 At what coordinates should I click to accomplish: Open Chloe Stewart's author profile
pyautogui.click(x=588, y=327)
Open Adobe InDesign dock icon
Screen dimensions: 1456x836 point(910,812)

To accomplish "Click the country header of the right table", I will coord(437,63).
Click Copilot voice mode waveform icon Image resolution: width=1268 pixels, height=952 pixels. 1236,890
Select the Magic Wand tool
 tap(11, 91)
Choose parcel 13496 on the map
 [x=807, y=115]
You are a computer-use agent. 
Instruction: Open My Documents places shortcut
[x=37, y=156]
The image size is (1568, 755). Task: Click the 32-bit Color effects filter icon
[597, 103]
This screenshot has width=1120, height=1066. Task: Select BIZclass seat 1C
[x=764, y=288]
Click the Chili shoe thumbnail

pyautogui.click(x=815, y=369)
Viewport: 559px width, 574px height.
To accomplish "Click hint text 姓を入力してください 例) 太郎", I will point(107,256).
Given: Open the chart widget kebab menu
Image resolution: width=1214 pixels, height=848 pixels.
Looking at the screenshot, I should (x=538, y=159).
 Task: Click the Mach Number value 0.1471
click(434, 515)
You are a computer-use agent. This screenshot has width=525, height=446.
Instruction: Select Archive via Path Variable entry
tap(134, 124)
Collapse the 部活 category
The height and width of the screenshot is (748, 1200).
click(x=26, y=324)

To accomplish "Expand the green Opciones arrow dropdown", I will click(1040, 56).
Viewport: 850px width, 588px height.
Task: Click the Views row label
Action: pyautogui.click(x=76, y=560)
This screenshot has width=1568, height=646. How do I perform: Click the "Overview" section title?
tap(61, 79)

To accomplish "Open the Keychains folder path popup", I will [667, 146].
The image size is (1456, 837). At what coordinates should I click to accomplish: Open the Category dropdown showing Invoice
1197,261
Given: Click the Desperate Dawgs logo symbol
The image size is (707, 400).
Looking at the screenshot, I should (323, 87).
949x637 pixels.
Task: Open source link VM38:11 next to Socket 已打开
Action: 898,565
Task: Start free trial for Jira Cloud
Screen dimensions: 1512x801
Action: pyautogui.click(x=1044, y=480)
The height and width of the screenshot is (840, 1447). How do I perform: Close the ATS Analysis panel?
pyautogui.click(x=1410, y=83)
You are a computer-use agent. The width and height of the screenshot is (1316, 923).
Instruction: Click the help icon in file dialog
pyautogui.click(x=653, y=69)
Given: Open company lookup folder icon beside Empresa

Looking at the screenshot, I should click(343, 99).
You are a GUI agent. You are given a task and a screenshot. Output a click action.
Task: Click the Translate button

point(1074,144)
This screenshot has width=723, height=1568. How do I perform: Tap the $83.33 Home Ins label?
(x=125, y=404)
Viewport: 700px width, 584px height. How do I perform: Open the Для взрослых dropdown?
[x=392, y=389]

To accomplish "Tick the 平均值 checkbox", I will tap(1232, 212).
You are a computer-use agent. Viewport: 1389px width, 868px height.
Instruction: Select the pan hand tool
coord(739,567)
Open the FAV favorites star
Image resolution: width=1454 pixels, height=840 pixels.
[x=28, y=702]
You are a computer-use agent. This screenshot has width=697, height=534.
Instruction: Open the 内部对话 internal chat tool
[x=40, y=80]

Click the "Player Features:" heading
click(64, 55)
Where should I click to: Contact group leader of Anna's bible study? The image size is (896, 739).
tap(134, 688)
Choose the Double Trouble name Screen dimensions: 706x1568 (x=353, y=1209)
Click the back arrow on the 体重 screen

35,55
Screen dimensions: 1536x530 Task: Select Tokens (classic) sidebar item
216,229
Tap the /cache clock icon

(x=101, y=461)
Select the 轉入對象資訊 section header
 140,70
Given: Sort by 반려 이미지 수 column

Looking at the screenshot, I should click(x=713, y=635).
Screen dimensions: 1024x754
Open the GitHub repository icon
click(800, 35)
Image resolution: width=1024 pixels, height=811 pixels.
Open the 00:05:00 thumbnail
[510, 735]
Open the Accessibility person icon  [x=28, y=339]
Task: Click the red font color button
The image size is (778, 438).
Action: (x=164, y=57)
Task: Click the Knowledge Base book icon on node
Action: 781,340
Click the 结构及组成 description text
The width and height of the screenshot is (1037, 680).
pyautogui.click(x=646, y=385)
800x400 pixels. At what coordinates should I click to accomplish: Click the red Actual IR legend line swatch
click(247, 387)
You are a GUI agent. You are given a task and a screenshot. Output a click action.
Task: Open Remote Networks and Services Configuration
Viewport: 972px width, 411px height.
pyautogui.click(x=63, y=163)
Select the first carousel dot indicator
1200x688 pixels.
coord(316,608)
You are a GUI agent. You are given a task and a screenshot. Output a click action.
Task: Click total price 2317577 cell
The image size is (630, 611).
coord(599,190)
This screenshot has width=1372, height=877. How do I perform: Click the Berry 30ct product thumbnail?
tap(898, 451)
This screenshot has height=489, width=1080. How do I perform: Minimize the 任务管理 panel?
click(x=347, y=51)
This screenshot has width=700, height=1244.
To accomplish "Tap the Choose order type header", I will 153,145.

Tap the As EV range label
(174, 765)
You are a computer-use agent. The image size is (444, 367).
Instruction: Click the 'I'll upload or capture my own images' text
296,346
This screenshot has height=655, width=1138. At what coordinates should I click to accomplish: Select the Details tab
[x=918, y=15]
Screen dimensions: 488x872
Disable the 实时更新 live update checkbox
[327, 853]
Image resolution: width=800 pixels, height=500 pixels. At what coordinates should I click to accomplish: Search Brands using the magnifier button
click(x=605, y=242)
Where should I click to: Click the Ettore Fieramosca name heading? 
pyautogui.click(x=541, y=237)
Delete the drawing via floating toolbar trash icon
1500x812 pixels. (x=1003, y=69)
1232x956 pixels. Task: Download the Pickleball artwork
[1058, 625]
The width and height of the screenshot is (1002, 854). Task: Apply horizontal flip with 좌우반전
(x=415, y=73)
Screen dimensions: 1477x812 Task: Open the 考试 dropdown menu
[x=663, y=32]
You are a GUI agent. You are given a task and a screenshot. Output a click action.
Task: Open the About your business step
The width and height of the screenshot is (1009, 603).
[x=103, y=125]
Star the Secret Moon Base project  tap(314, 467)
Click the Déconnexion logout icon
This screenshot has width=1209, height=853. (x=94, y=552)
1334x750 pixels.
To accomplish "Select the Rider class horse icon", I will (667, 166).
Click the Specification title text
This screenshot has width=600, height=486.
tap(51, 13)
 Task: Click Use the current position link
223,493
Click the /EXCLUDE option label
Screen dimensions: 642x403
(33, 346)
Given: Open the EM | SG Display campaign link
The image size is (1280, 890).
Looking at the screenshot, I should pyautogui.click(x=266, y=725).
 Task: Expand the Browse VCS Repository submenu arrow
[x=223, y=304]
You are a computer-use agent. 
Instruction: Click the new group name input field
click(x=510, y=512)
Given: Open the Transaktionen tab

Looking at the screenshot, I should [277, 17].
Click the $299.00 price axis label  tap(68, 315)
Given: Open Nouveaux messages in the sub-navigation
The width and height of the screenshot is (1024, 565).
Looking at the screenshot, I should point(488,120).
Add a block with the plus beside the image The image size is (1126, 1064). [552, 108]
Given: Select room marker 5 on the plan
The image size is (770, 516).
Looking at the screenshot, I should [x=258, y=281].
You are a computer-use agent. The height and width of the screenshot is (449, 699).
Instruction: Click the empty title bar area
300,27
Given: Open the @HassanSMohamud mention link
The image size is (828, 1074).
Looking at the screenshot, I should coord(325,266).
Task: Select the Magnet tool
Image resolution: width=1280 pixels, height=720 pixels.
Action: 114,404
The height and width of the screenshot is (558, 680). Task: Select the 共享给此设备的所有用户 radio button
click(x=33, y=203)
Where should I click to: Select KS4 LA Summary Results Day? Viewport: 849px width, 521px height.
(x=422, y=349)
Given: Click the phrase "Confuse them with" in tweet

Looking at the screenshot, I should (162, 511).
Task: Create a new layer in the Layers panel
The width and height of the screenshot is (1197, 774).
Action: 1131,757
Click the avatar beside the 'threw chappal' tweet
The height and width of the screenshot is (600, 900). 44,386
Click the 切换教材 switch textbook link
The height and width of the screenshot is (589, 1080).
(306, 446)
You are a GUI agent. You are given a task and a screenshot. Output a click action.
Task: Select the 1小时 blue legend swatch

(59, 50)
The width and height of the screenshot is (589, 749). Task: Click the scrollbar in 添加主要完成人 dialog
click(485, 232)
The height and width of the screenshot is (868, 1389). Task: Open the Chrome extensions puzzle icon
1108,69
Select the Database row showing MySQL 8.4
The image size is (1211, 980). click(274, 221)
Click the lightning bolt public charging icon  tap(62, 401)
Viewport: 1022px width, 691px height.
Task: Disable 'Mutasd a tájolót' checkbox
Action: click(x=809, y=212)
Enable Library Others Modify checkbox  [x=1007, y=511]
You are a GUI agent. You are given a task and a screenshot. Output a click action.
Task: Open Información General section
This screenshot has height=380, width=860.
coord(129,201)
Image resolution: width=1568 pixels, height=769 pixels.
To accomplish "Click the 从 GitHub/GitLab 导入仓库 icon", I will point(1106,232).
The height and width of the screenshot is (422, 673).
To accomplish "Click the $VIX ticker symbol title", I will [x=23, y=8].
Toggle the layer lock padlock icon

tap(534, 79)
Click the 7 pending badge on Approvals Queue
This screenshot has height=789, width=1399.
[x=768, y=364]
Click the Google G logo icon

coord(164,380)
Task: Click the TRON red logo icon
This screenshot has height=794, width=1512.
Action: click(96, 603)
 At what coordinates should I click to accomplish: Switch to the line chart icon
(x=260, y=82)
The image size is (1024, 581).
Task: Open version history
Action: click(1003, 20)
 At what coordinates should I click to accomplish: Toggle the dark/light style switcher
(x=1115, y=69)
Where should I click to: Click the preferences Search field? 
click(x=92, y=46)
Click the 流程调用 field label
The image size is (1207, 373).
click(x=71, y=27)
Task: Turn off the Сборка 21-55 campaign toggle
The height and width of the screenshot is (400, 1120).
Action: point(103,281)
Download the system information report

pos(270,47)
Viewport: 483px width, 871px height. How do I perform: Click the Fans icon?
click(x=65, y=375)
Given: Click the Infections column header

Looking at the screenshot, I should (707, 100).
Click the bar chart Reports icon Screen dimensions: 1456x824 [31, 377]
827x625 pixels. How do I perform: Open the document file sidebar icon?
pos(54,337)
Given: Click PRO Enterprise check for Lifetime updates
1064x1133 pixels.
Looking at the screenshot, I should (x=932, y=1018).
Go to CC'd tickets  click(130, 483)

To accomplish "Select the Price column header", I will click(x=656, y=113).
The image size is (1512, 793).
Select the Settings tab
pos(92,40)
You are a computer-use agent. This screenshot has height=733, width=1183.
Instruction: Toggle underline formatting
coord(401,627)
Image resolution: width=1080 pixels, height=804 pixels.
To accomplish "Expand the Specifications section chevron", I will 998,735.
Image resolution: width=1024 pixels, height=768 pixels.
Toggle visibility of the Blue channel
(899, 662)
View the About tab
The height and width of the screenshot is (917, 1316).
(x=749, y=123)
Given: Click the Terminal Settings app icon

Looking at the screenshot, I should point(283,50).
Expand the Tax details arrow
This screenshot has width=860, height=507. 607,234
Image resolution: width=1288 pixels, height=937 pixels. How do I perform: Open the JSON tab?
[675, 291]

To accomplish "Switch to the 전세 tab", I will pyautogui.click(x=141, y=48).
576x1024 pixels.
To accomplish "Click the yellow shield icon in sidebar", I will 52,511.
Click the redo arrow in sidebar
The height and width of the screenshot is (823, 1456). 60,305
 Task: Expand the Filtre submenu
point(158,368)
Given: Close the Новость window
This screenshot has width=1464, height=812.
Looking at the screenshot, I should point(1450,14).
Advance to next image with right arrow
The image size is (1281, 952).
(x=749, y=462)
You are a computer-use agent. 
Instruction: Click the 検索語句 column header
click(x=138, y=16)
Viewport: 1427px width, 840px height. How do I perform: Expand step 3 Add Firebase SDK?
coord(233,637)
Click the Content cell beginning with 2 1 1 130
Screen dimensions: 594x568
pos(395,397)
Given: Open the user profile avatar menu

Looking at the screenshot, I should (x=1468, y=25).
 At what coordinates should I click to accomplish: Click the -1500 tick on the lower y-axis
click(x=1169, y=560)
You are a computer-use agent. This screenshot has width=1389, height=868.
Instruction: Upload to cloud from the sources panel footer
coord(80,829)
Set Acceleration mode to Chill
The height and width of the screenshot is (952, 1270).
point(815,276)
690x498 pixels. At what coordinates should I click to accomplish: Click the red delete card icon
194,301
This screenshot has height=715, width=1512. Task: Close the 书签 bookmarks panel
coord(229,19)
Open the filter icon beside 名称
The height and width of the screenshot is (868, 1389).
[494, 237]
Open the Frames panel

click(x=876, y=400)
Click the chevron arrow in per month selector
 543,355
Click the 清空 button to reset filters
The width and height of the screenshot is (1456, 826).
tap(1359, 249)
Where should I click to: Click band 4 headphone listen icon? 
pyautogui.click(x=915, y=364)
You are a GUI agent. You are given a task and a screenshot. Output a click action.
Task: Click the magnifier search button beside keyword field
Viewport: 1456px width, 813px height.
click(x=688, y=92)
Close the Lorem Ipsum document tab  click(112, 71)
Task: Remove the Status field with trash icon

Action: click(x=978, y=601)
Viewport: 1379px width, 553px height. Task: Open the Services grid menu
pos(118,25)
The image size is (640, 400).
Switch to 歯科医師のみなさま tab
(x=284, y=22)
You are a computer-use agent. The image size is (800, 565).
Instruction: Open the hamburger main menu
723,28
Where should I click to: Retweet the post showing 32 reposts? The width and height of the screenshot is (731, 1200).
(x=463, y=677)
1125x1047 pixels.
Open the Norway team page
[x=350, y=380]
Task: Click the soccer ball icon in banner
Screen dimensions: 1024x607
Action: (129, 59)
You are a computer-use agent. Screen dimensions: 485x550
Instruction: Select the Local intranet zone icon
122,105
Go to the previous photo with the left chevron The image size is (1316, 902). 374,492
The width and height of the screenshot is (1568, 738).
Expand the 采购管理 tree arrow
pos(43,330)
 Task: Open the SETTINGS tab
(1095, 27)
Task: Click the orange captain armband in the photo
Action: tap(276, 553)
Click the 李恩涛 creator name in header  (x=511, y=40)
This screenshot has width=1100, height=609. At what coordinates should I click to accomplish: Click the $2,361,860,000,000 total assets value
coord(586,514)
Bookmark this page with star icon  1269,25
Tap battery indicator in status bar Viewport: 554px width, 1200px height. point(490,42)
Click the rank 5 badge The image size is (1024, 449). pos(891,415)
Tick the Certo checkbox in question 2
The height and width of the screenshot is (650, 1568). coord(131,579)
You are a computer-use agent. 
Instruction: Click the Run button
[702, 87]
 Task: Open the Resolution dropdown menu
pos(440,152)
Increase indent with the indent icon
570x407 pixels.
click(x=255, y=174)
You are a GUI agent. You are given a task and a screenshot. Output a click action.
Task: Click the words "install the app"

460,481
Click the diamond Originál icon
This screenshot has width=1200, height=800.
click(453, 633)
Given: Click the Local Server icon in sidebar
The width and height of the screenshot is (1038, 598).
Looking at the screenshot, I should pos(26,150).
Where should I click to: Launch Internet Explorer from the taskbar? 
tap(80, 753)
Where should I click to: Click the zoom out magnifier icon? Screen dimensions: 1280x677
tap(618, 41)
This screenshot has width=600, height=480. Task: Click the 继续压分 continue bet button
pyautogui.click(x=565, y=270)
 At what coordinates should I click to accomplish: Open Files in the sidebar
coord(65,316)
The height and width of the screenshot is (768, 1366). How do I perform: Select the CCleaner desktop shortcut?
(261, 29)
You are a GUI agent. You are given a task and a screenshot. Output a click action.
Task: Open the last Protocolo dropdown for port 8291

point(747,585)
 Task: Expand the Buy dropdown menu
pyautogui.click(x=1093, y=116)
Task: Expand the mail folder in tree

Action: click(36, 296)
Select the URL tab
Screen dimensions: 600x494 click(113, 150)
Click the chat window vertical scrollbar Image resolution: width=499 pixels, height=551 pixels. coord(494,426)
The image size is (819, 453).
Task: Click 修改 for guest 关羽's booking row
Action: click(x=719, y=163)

+ + + + + + +

Present the rows from the one containing "The image size is (1456, 837)." through the one containing "(x=125, y=404)" as a Markdown table with the columns No. and Line, numbering each row and omitting blank lines.

| No. | Line |
|---|---|
| 1 | The image size is (1456, 837). At what coordinates should I click to accomplish: Open the Category dropdown showing Invoice |
| 2 | 1197,261 |
| 3 | Given: Click the Desperate Dawgs logo symbol |
| 4 | The image size is (707, 400). |
| 5 | Looking at the screenshot, I should (323, 87). |
| 6 | 949x637 pixels. |
| 7 | Task: Open source link VM38:11 next to Socket 已打开 |
| 8 | Action: 898,565 |
| 9 | Task: Start free trial for Jira Cloud |
| 10 | Screen dimensions: 1512x801 |
| 11 | Action: pyautogui.click(x=1044, y=480) |
| 12 | The height and width of the screenshot is (840, 1447). How do I perform: Close the ATS Analysis panel? |
| 13 | pyautogui.click(x=1410, y=83) |
| 14 | You are a computer-use agent. The width and height of the screenshot is (1316, 923). |
| 15 | Instruction: Click the help icon in file dialog |
| 16 | pyautogui.click(x=653, y=69) |
| 17 | Given: Open company lookup folder icon beside Empresa |
| 18 | Looking at the screenshot, I should click(343, 99). |
| 19 | You are a GUI agent. You are given a task and a screenshot. Output a click action. |
| 20 | Task: Click the Translate button |
| 21 | point(1074,144) |
| 22 | This screenshot has width=723, height=1568. How do I perform: Tap the $83.33 Home Ins label? |
| 23 | (x=125, y=404) |